THE TASK: Write out only the lines running from the one that contains "DONATE (1351, 252)" to the end of the material, both ends included.

· · · · ·

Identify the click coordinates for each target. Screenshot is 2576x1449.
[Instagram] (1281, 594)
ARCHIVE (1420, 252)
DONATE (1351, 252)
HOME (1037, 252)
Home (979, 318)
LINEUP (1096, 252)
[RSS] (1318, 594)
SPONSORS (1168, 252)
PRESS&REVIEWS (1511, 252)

· · · · ·

SOLUTION TO THE EXERCISE:
DONATE (1351, 252)
HOME (1037, 252)
Home (979, 318)
LINEUP (1096, 252)
[RSS] (1318, 594)
SPONSORS (1168, 252)
PRESS&REVIEWS (1511, 252)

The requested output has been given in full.